Please put the records below into a numbered list, one line per item, and drop any blank lines.

MATERIAL SUPPLIED:
>>>

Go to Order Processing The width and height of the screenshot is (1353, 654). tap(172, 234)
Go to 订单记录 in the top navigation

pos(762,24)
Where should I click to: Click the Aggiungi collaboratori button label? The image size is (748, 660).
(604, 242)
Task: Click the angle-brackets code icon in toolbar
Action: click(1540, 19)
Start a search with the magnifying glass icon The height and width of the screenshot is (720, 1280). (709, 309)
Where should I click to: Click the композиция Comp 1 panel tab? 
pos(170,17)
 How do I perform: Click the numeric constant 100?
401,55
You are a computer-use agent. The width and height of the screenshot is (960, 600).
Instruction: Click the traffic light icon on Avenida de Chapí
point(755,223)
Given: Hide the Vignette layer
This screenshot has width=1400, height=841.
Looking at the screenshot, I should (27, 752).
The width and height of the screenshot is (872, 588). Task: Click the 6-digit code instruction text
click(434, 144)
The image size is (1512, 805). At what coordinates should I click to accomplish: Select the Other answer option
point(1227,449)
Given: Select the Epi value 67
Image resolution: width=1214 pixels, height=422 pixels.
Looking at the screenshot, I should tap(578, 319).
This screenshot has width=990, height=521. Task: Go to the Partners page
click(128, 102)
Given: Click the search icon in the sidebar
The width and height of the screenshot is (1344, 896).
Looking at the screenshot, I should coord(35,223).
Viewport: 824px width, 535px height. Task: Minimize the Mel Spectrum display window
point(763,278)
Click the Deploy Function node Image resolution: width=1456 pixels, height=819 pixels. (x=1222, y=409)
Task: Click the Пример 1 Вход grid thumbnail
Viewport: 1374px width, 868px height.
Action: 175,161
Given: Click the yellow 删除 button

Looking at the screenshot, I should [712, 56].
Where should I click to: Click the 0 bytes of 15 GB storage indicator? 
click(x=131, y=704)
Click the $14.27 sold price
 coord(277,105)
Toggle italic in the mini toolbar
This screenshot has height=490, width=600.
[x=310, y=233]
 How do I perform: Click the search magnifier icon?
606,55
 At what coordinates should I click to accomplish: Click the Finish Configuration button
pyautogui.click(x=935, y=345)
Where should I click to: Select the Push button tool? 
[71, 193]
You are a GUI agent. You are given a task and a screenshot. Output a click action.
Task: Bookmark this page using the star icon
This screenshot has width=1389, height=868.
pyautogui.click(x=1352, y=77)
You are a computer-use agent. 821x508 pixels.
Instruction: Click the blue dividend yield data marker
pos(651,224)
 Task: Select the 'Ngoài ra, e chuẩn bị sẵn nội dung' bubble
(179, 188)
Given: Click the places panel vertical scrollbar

<<<

TASK ANSWER:
1. Go to Order Processing The width and height of the screenshot is (1353, 654). tap(172, 234)
2. Go to 订单记录 in the top navigation
3. pos(762,24)
4. Where should I click to: Click the Aggiungi collaboratori button label? The image size is (748, 660).
5. (604, 242)
6. Task: Click the angle-brackets code icon in toolbar
7. Action: click(1540, 19)
8. Start a search with the magnifying glass icon The height and width of the screenshot is (720, 1280). (709, 309)
9. Where should I click to: Click the композиция Comp 1 panel tab? 
10. pos(170,17)
11.  How do I perform: Click the numeric constant 100?
12. 401,55
13. You are a computer-use agent. The width and height of the screenshot is (960, 600).
14. Instruction: Click the traffic light icon on Avenida de Chapí
15. point(755,223)
16. Given: Hide the Vignette layer
17. This screenshot has width=1400, height=841.
18. Looking at the screenshot, I should (27, 752).
19. The width and height of the screenshot is (872, 588). Task: Click the 6-digit code instruction text
20. click(434, 144)
21. The image size is (1512, 805). At what coordinates should I click to accomplish: Select the Other answer option
22. point(1227,449)
23. Given: Select the Epi value 67
24. Image resolution: width=1214 pixels, height=422 pixels.
25. Looking at the screenshot, I should tap(578, 319).
26. This screenshot has width=990, height=521. Task: Go to the Partners page
27. click(128, 102)
28. Given: Click the search icon in the sidebar
29. The width and height of the screenshot is (1344, 896).
30. Looking at the screenshot, I should coord(35,223).
31. Viewport: 824px width, 535px height. Task: Minimize the Mel Spectrum display window
32. point(763,278)
33. Click the Deploy Function node Image resolution: width=1456 pixels, height=819 pixels. (x=1222, y=409)
34. Task: Click the Пример 1 Вход grid thumbnail
35. Viewport: 1374px width, 868px height.
36. Action: 175,161
37. Given: Click the yellow 删除 button
38. Looking at the screenshot, I should [712, 56].
39. Where should I click to: Click the 0 bytes of 15 GB storage indicator? 
40. click(x=131, y=704)
41. Click the $14.27 sold price
42.  coord(277,105)
43. Toggle italic in the mini toolbar
44. This screenshot has height=490, width=600.
45. [x=310, y=233]
46.  How do I perform: Click the search magnifier icon?
47. 606,55
48.  At what coordinates should I click to accomplish: Click the Finish Configuration button
49. pyautogui.click(x=935, y=345)
50. Where should I click to: Select the Push button tool? 
51. [71, 193]
52. You are a GUI agent. You are given a task and a screenshot. Output a click action.
53. Task: Bookmark this page using the star icon
54. This screenshot has width=1389, height=868.
55. pyautogui.click(x=1352, y=77)
56. You are a computer-use agent. 821x508 pixels.
57. Instruction: Click the blue dividend yield data marker
58. pos(651,224)
59.  Task: Select the 'Ngoài ra, e chuẩn bị sẵn nội dung' bubble
60. (179, 188)
61. Given: Click the places panel vertical scrollbar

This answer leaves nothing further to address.